**To be done**
Write out the passage of the article on BT Total Broadband Anywhere from "Buckley points out" to "as a possibility.", word for word.

**Page excerpt**
At present, around 75 percent of mobile phones are capable of receiving email or browsing the web, but 90 percent of customers don't do so. This contrasts with how quickly consumers have embraced the idea of using email and the web on their laptops.
Usable keyboards were seen as one of the most important criteria for Anywhere customers, with more than 90 percent of the focus groups who trialled the service stating this as a major issue.
The two handsets BT is launching with, the HTC S620 and HTC S710, have one-letter-per-key inputs, with the narrower S710 having a slide-out Qwerty keyboard concealed behind the phone's screen.
Buckley acknowledged that the company is "monitoring" the interest in 3G dongles and mobile internet delivered via USB, but said BT has no immediate plans to offer such an option to consumers.
Buckley points out that, in any case, BT has access to the largest 3G network in the UK via its connection with Vodafone – one of the leading providers of 3G mobile internet.
However, Buckley did say he thought 3G dongle access has a part to play in the broadband landscape and that BT's phone-based offering and other mobile providers' approaches were "not about substitution".
BT Total Broadband Anywhere launches across the UK from today, with a TV campaign to support it airing from Saturday.
BT declined to comment on likely future handset partners although Nokia was cited as a possibility.

**Supplied material**

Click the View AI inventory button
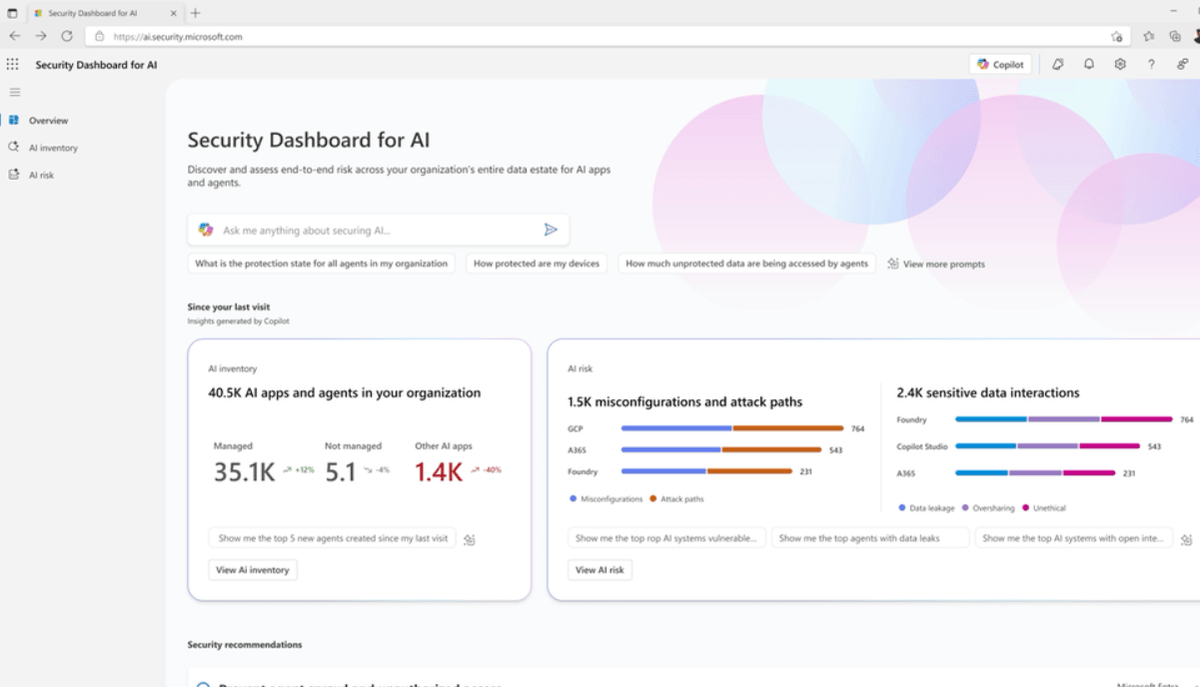 pyautogui.click(x=253, y=570)
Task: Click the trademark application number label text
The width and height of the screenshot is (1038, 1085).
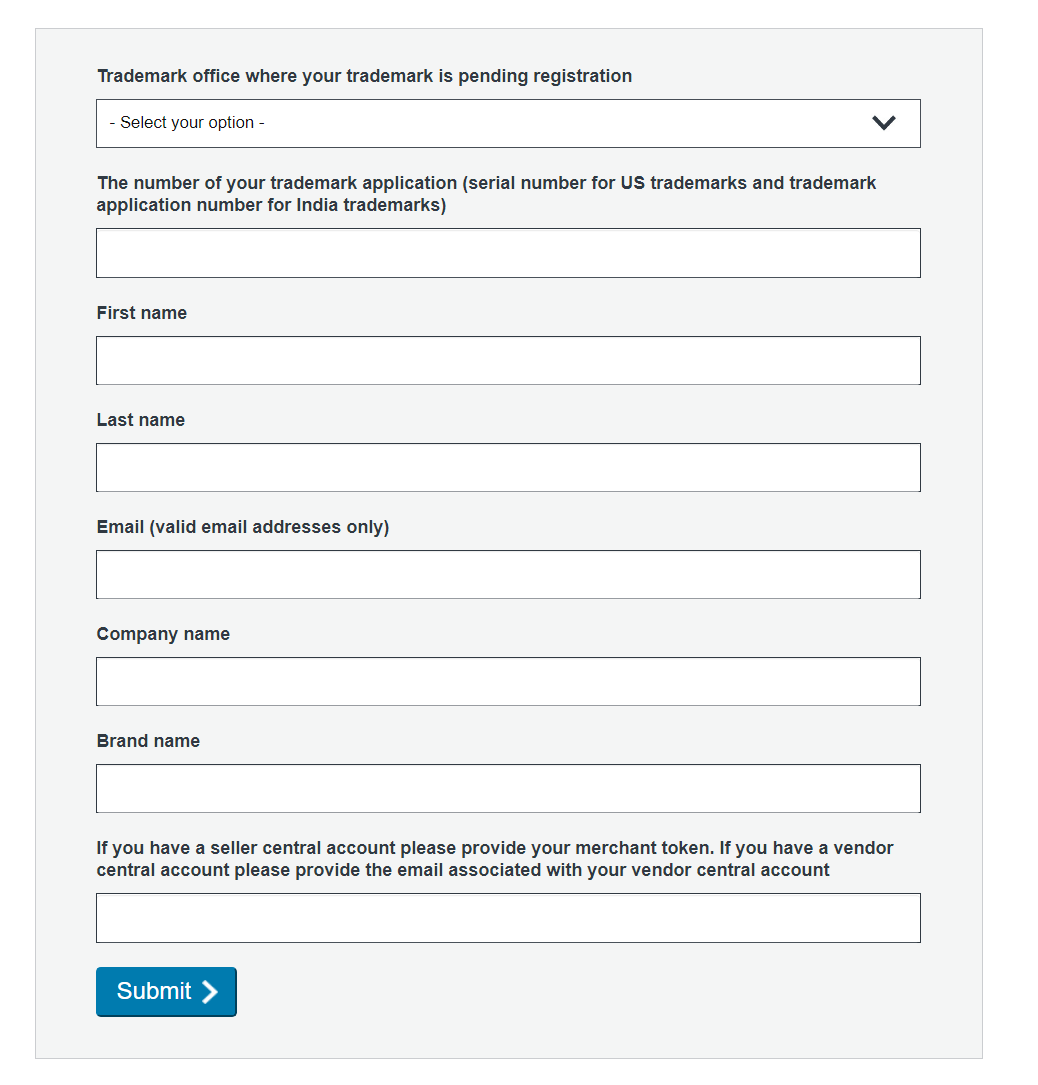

**Written reply**
Buckley points out that, in any case, BT has access to the largest 3G network in the UK via its connection with Vodafone – one of the leading providers of 3G mobile internet.
However, Buckley did say he thought 3G dongle access has a part to play in the broadband landscape and that BT's phone-based offering and other mobile providers' approaches were "not about substitution".
BT Total Broadband Anywhere launches across the UK from today, with a TV campaign to support it airing from Saturday.
BT declined to comment on likely future handset partners although Nokia was cited as a possibility.